Specific Inhibition of Nucleation of Alpha-Synuclein Aggregation as a Therapeutic Strategy

The discovery of specific genes associated with rare, genetic forms of Parkinson’s disease has opened the opportunity to investigate the mechanisms of the disease and to develop novel drugs. Parkinson’s disease is typically characterized by abnormal protein aggregates called Lewy bodies in some neurons of the brain. The major component of these aggregates is a small protein called alpha-synuclein, and mutations in this protein, or genetic abnormalities that give rise to too much of it, cause inherited Parkinson’s disease. However, the precise role of alpha-synuclein in the pathogenesis of the most common, sporadic disease remains elusive, despite intensive investigations in laboratories around the world.

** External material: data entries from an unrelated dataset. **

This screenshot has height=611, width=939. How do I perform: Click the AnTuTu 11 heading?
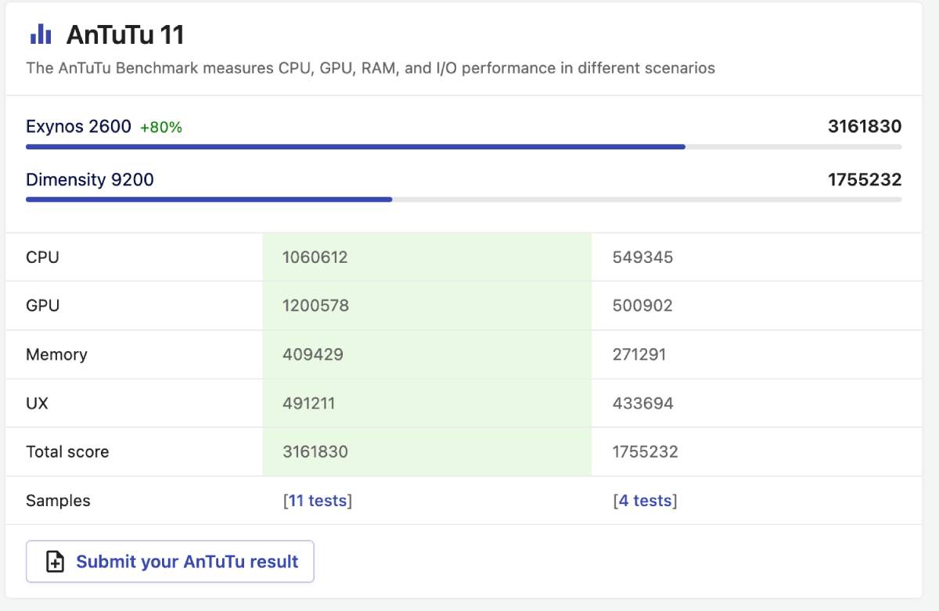(125, 34)
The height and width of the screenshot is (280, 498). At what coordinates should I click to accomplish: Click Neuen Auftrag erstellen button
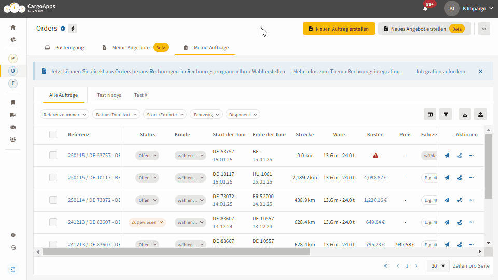pos(339,29)
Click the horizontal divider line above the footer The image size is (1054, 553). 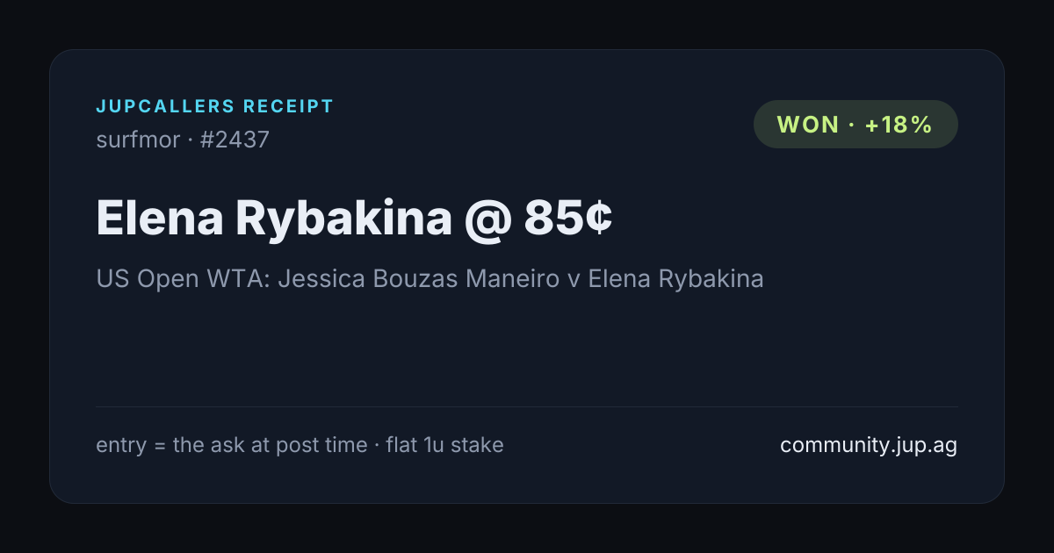click(527, 406)
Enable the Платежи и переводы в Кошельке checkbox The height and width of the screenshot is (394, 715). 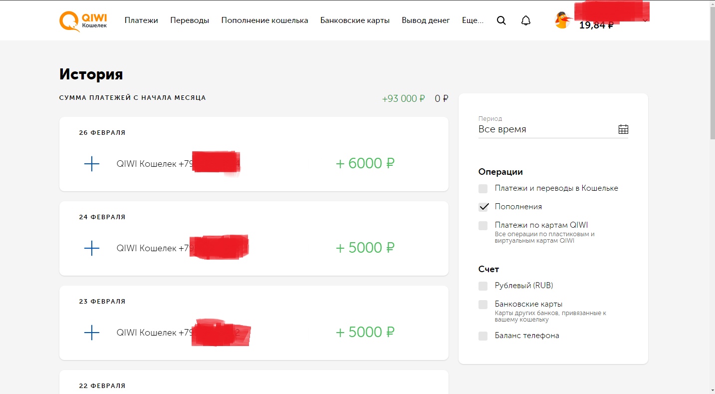point(483,189)
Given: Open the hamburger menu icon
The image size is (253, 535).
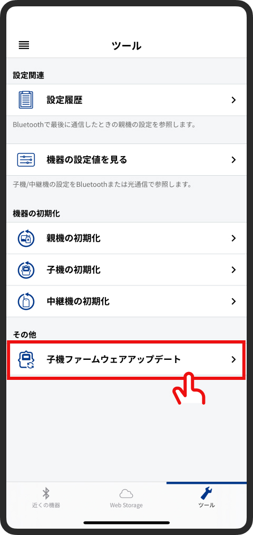Looking at the screenshot, I should tap(24, 45).
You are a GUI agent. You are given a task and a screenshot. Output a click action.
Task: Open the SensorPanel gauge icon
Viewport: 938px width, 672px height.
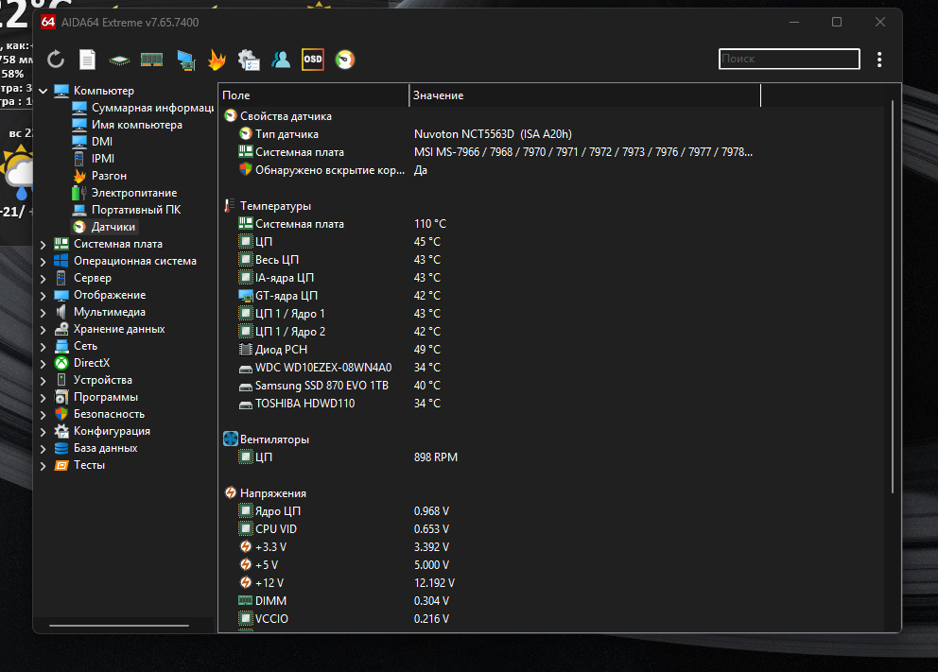pyautogui.click(x=345, y=60)
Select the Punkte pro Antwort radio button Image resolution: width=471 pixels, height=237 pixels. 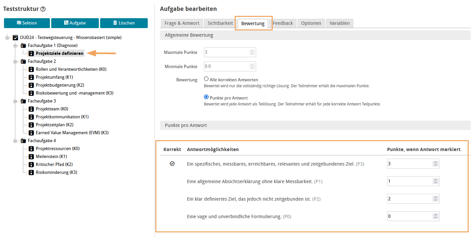click(x=206, y=97)
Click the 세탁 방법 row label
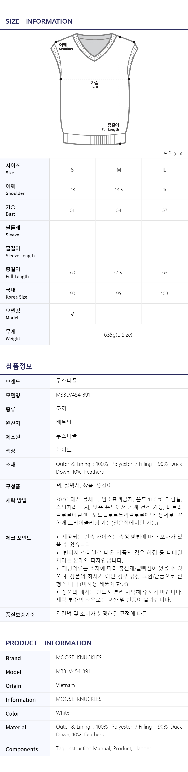 point(16,500)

Efforts to define the function of alpha-synuclein and to develop treatments based on our understanding that it is a crucial factor in the disease  have been hampered by the fact that this protein has been thought to exist as a random coil in vitro – an unfolded protein with about as much regular structure as a plate of cooked spaghetti. However, we hypothesized that alpha-synuclein?might actually adopt a folded structure in the cell, and we have now been able to prepare the protein in this state. Our goal is to characterize the structure and biochemical properties of this folded form of alpha-synuclein and determine its aggregation characteristics, both as the normal protein and as the mutants that are associated with the disease. Knowledge of the structure of the physiological form of alpha?synuclein will enable us to develop tests to detect it, which may be useful in early diagnosis. We also hope to find drugs to stabilize this structure and prevent it from converting into the form that is toxic to neurons. In addition, the protein that is found in aggregates consists of two forms:  a longer and a shorter form. An understanding of the process by which the smaller fragment is produced may allow us to develop compounds to prevent that cleavage, which we hypothesize is a crucial step in the aggregation of the protein.